SZE TSUNG NICOLÁS LEONG
WORLD VIEWS: HORIZONS AND LOOKOUT TOWERS
NOVEMBER 20th, 2020 - FEBRUARY 28th, 2021
ONLINE EXCLUSIVE
Shoshana Wayne Gallery is pleased to announce an exhibition of over 30 photographs by the Los Angeles-based British-Mexican-American artist Sze Tsung Nicolás Leong, selected by the artist from his ongoing and iconic series Horizons, as well as a new image series Lookout Towers. Shown at a time when confinements and lockdowns have increasingly constricted us into looking near, these two series explore the opposite: the act of looking far. The exhibition opens online November 20 and runs through January. This will be the artist’s second solo exhibition with the gallery.
Sze Tsung Nicolás Leong’s artistic practice focuses, he has previously written, “on how we see, understand, and belong to the world.” His Horizons, begun in 2001, are a series of photographs taken throughout the globe of the line of sight separating ground from sky, and at the same time, on a more cognitive level, they are “an exploration of the horizon as the limit of what we can see and know, that questions the boundaries separating the present from the past, near from far, familiar from foreign.”
Mr Leong’s Horizons presented in this exhibition again reiterate his exploration of the range of environments within which our lives and histories unfold, and highlight, in addition, connections between abstraction and landscape, the picture plane almost dissolving into vast fields of color. Among the works on display here are horizons taken this year at Playa del Rey in Los Angeles, capturing the turquoise light generated by bioluminescent algae found in the ocean—the algae absorbs light during the day and gives off a bright glow at night.
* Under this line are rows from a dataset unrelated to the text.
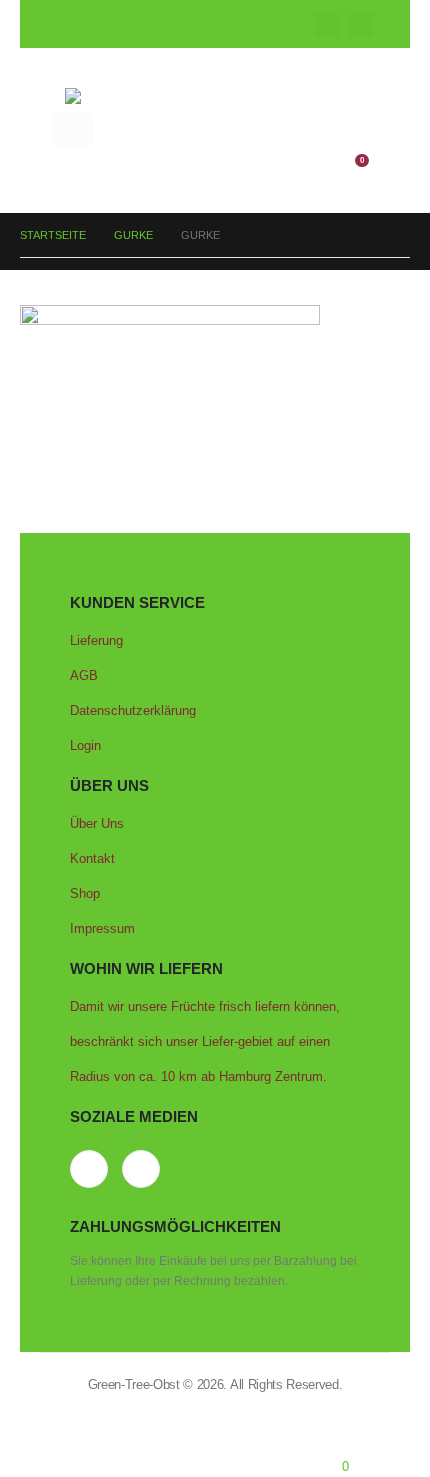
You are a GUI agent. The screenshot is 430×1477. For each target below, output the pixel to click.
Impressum (102, 928)
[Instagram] (360, 24)
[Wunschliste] (310, 164)
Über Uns (97, 823)
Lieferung (96, 640)
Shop (85, 893)
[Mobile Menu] (73, 129)
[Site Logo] (215, 96)
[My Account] (280, 164)
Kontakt (92, 858)
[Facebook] (327, 24)
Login (85, 745)
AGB (84, 675)
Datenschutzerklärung (133, 710)
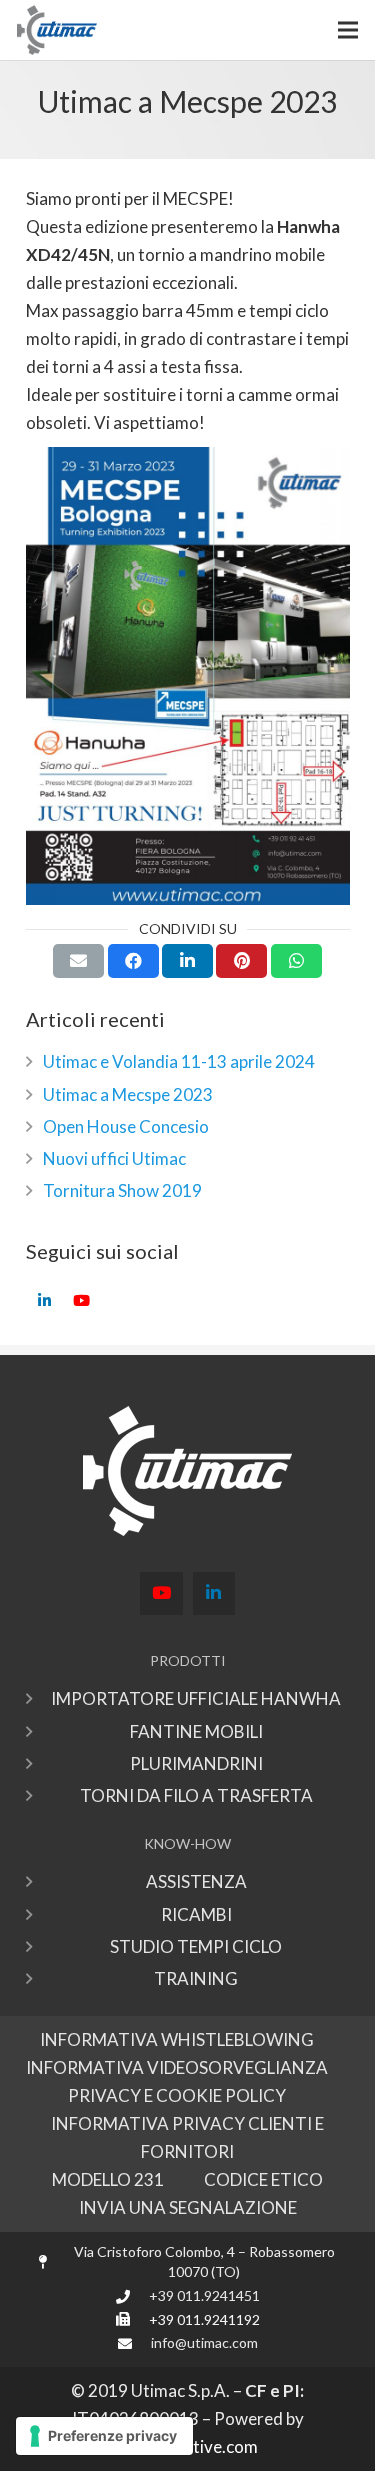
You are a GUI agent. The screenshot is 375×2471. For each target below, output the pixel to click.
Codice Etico (263, 2179)
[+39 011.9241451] (131, 2296)
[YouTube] (82, 1301)
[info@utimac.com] (133, 2343)
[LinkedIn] (45, 1301)
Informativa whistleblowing (177, 2039)
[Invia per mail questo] (78, 961)
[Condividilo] (133, 961)
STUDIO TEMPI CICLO (196, 1946)
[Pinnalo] (241, 961)
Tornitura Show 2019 (122, 1190)
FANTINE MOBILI (196, 1731)
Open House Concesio (126, 1126)
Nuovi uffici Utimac (114, 1158)
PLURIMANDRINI (196, 1763)
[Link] (57, 30)
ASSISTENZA (196, 1881)
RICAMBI (196, 1914)
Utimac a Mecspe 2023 (128, 1094)
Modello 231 (108, 2179)
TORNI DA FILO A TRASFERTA (196, 1795)
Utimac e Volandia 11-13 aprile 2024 (179, 1061)
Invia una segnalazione (188, 2207)
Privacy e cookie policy (177, 2095)
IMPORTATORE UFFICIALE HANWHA (196, 1698)
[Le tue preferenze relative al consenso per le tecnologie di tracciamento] (104, 2436)
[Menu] (347, 30)
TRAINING (196, 1978)
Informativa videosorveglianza (177, 2067)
Lookout Towers is a new series of black and white photographs of a building type particular to the Hoiping and Toisan regions of Canton, which emerged in the 16th century and reached an apogee of construction volume during the early 20th century. While these lookout towers served a defensive purpose against bandits and often functioned to represent social standing (whether of a family or a village), as a genre they are built expressions of diaspora—enabling, both literally and metaphorically, the act of looking out to distant horizons, and embodying the changing nature of living in and belonging to the broader world. Funded by remittances from communities in cities as dispersed as Mexicali, Lima, Caracas, San Francisco, Liverpool, Johannesburg, Kolkata, and Singapore, the towers symbolize an emerging form of global identity and cross-cultural melding that challenges ingrained assumptions about fixed borders and identities.
Much like the contemporaneous Beaux Arts movement, these towers mined historical architectural styles to create new forms from an eclectic mixture of influences—from Greek and Roman columns, to medieval turrets, to Fung Seoi geomancy, to Spanish arches, to Han dynasty watchtowers, to classical Han script and iconography. Growing internationalism, aided by migration, cultural exchange and integration, education abroad, the rise of the World Fairs, along with the increased distribution of books, postcards and magazines, all influenced and encouraged this stylistic diversity. For Leong, Lookout Towers is also a personal exploration into ancestry, as his grandfather emigrated from Toisan to England during the First World War and sent money back to construct such buildings.
Sze Tsung Nicolás Leong was born in Mexico City, where he spent his childhood as well as in London and Los Angeles, and has lived and worked in those cities as well as in New York, Rome, Houston, and Beijing. His visual practice has, over the past two decades, focused on creating new pictures of the world, whether by assembling together a new landscape that uncovers unexpected relationships, as in his series Horizons; by revealing how a society can be reshaped through the erasure of its history, as in his series History Images; or by surveying the newly unfamiliar terrains of a political map discolored by isolationism and nationalism, as in his series Atlas. His work has been exhibited internationally; reviewed, published, and written about extensively; and is included in numerous museum collections, including the Metropolitan Museum of Art and Museum of Modern Art in New York, the Victoria and Albert Museum, the National Galleries of Scotland, the National Gallery of Canada, the Getty Museum, and the Yale University Art Gallery. He is a Guggenheim Fellow and a recipient of the Abigail Cohen Rome Prize in Visual Arts from the American Academy in Rome. His books include History Images (Steidl, 2005), Horizons (Hatje Cantz, 2014), and the forthcoming Paris, Novembre (Steidl).